The code above will create a profile, preferences and other key Pod resources in the named folder. Your profile will be located at '/home/jeff/myPod/profile/card' and your preferences file will be located at '/home/jeff/myPod/settings/prefs.ttl'. You can now use a file:// URL to refer to your local webId: file:///home/jeff/myPod/profile/card#me. As with a server-based Pod, this webId is the starting point for any app that wants to follow its nose through your local file system.

Using with rdflib

To use Solid-Node-Client with rdflib, just import it and bind its fetch to rdflib's fetcher as shown below. Do that once at the top of your script and thereafter all fetches from rdflib methods such as load, putBack, webOperations, updateManager, etc. can be used against any Solid-Node-Client backends. If you also login, you can use it to access private resources on remote Pods.

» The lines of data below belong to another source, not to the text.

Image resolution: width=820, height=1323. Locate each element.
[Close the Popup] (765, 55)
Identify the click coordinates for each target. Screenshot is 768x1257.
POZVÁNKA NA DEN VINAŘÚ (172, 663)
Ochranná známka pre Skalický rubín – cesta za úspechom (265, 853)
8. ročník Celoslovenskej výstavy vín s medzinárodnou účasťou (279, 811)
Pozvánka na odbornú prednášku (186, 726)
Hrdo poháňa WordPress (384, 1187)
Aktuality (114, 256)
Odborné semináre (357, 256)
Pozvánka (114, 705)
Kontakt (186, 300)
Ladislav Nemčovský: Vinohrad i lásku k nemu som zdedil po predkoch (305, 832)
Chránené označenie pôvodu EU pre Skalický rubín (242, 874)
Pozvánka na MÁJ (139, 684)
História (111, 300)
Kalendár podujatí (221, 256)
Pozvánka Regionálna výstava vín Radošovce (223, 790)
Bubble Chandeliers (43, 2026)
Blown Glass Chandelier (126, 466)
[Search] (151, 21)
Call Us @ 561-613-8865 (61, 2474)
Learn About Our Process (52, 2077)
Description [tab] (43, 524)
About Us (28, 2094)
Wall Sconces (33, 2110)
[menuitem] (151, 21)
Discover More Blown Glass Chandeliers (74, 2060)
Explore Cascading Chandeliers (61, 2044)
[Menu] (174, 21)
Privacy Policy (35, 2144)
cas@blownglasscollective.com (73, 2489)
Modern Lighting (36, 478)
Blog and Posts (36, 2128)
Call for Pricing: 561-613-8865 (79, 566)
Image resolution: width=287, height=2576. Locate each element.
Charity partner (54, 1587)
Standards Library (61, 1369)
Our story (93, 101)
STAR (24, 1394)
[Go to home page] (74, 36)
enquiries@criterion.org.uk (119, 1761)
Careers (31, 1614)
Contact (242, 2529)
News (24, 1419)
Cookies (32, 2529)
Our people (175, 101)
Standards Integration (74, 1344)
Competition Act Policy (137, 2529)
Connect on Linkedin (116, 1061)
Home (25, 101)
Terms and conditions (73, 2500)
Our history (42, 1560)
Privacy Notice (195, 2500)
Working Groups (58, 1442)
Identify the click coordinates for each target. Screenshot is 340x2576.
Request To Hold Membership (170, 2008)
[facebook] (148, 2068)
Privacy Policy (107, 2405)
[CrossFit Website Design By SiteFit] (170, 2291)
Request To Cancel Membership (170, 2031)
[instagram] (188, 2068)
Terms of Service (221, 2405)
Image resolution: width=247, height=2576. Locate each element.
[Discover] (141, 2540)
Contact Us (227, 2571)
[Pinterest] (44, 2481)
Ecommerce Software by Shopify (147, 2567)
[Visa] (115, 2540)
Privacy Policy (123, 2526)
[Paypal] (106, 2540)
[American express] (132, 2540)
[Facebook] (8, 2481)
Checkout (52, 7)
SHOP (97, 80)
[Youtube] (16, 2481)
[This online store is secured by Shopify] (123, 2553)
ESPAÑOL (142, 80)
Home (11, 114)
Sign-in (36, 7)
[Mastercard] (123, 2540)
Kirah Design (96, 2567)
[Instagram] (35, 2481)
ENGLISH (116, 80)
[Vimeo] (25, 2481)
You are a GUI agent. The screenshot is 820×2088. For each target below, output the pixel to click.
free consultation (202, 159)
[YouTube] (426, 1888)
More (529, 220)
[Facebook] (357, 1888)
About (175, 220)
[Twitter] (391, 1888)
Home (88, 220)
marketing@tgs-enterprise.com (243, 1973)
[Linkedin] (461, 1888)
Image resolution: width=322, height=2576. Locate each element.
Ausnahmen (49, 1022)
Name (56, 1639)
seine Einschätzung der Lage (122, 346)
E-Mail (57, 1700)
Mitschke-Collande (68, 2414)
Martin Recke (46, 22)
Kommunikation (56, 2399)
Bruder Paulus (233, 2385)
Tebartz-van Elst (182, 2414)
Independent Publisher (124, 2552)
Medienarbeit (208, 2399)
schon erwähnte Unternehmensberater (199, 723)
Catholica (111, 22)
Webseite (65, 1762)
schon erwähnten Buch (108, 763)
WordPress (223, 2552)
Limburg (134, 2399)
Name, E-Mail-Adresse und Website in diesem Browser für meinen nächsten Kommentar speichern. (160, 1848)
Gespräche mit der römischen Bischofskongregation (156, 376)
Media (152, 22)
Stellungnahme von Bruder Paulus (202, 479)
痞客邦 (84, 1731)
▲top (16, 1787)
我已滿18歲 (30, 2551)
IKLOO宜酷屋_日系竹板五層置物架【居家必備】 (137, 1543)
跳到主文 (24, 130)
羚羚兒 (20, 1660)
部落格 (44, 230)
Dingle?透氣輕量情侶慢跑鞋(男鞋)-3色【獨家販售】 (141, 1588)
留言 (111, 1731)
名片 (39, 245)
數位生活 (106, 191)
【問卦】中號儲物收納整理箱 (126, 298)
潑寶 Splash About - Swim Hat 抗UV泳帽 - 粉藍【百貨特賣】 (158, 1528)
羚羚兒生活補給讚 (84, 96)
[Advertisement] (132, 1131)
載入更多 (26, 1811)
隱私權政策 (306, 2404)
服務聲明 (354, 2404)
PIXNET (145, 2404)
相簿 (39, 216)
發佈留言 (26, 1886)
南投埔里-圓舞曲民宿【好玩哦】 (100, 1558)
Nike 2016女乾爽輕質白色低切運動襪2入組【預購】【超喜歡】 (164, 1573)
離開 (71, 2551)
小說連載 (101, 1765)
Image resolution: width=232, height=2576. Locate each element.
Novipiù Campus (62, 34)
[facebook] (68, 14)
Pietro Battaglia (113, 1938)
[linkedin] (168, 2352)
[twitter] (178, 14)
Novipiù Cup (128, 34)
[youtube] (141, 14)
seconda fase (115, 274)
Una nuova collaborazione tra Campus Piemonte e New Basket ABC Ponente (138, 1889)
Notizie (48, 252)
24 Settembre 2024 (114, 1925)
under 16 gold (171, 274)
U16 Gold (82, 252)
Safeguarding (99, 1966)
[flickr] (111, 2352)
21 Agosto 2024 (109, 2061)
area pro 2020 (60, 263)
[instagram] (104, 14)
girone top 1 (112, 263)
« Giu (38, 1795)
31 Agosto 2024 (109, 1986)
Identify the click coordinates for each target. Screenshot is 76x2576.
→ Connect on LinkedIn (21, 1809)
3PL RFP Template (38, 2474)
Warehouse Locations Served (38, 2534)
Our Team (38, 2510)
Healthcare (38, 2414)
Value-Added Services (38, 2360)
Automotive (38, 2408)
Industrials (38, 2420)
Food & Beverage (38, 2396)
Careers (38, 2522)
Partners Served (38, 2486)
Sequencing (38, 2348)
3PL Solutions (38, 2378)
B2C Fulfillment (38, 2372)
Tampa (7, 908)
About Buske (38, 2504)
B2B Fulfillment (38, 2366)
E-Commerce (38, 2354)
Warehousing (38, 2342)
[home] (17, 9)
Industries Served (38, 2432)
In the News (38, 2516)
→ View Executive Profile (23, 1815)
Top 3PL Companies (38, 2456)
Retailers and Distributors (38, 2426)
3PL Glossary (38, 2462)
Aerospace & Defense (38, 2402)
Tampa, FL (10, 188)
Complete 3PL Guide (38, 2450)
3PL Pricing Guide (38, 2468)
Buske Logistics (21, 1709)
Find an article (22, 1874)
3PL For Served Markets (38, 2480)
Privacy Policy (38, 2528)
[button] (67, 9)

/* Use Solid-Node-Client and rdflib to read the contents of a local folder 
*/
import {SolidNodeClient} from '../';
import * as $rdf from 'rdflib';

const client = new SolidNodeClient();
const store = $rdf.graph();
const fetcher = $rdf.fetcher(store,{fetch:client.fetch.bind(client)});

const localFolder = $rdf.sym(`file://${process.cwd()}/`);
const contains = $rdf.sym(`http://www.w3.org/ns/ldp#contains`);

async function main(){
  await fetcher.load( localFolder );  // unauthenticated local fetch
  store.match( folder, contains ).filter( (stmt)=>{
    console.log( stmt.object.value )
  });
  let session = await client.login( myLoginProfile );
  if( session.isLoggedIn ) {
    await fetcher.load( somePrivateURL ); // authenticated fetch
  }
}
main();

Using with Solid-File-Client

/* Log in,  then copy a private file from your pod to local file system
*/
import {SolidNodeClient} from 'solid-node-client';
import SolidFileClient from 'solid-file-client';
const auth = new SolidNodeClient();
const fileClient = new SolidFileClient(auth);

// Put your own functions for retrieving credentials here
import {credentials} from '/home/jeff/.solid-identities.js';
const loginSettings = credentials.solidCommunity;

// Set paths to your files here
const remoteUrl = `https://jeff-zucker.solidcommunity.net/private/hidden.html`;
const localUrl =  `file://${process.cwd()}/test.html`;

async function main(){
  let session = await auth.login( loginSettings );
  if( session.isLoggedIn ){
     console.log(`Logged in as <${session.webId}>`);
     let content = await fileClient.readFile( remoteUrl );
     let res=await fileClient.createFile( localUrl, content,'text/turtle');
  }
}
main();

Acknowledgements

Many thanks to Michiel de Jong, Alain Bourgeois, CxRes, Otto_A_A for their contributions.